Can You “Burp” Away the Medicare Surtaxes?

November 19, 2013

Burping can relieve more than just stomach discomfort. It can actually relieve the pressure of the new 3.8% Medicare surtax, according to Steve Parrish, a Forbes contributor. His idea of “burping income” is that if a taxpayer can discharge some income at certain levels, it avoids an accelerated build-up of further taxes. This analogy can apply to various triggers in the tax code but is particularly appropriate to the Medicare surtax.

So what is the Medicare surtax?  There are actually two surtaxes – the new 0.9% Medicare surtax and the new 3.8% tax on net investment income. These two provisions were included in the Affordable Care Act, which was enacted in 2010 but didn’t receive much attention until recently because these provisions didn’t take effect until 2013.

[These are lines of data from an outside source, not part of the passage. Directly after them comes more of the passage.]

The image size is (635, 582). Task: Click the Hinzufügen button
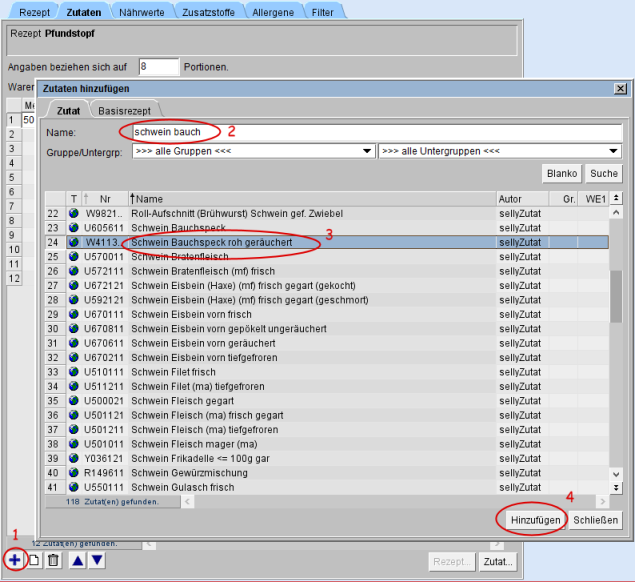pos(533,520)
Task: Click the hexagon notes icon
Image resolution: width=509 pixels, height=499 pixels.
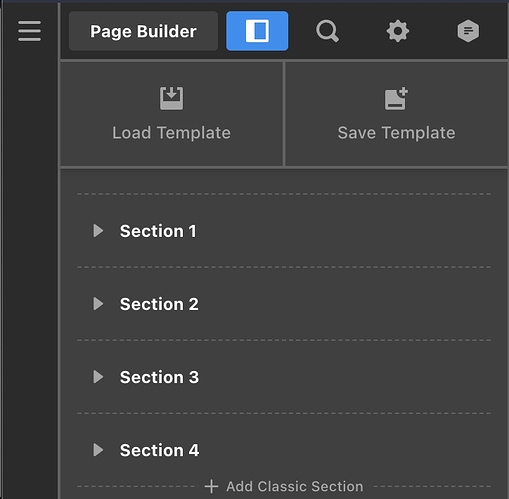Action: coord(468,31)
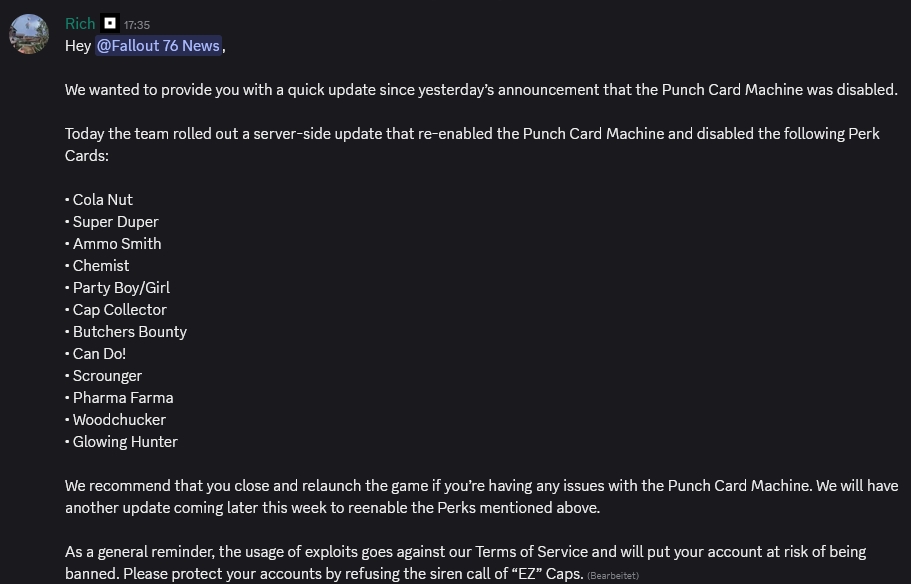Image resolution: width=911 pixels, height=584 pixels.
Task: Click Rich's profile avatar picture
Action: click(29, 33)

Both new taxes are designated as Medicare taxes, with the 0.9% surtax impacting earned income and the 3.8% surtax impacting net investment income.  I will be focusing on strategies to reduce the net investment income surtax by “burping” your MAGI (modified adjusted gross income) since reducing your MAGI can relieve the pressure of the additional 3.8% surtax since it only affects taxpayers who have MAGI in excess of certain threshold amounts: $250,000 in the case of married taxpayers filing a joint return or a surviving spouse, $125,000 in the case of a married taxpayer filing separately, and $200,000 for single filers.  Any net investment income over these thresholds would be subject to an additional 3.8% tax on top of the typical 15% capital gains rate (now increased to 20% for those in the 39.6% ordinary income tax bracket).

Mr. Parrish provides the following example to illustrate the tax:  “Let’s say the married couple has a total of $300,000 MAGI and $75,000 NII. Only $50,000 of their $75,000 NII will be subject to the tax, because that is the amount which exceeds the $250,000 MAGI threshold. They would have a Medicare Surtax of $1,900 ($50,000 times 3.8%).”

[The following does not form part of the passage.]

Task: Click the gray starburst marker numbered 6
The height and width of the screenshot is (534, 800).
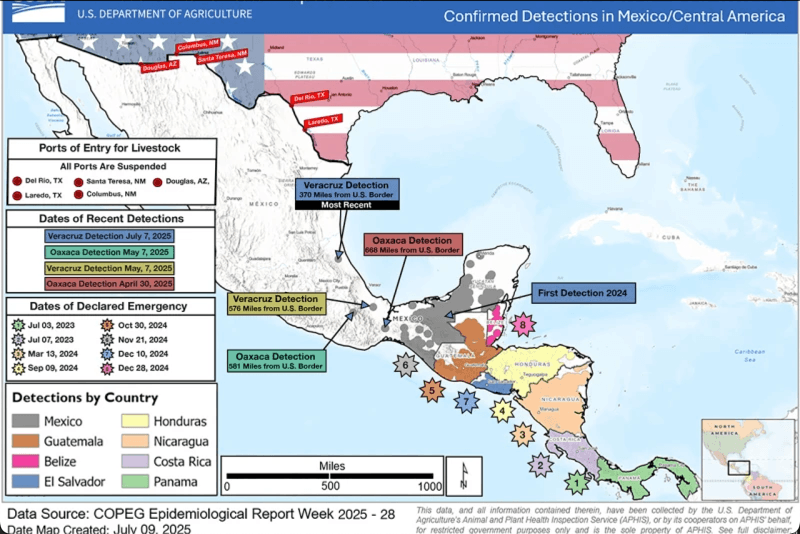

To relieve the pressure of this tax, the couple could “burp” either their ordinary income or their net investment income to reduce or avoid the 3.8% surtax. Since there are a few paychecks left before year-end, both spouses should make sure they are on track to max out their 401(k) plans and should also check with their employers to determine if there is a non-qualified deferred compensation plan available to reduce their income. To reduce net investment income,  the couple could consider investing in municipal bonds or a tax-deferred annuity or even gift some of their appreciated assets instead of selling those assets since that would cause them to realize a capital gain that could throw their net investment income over the threshold.

This surtax is going to be a surprise to many taxpayers. If you are expecting to have significant net investment income this year, talk to your tax advisor. You may be able to “burp” away this unpleasant new surtax.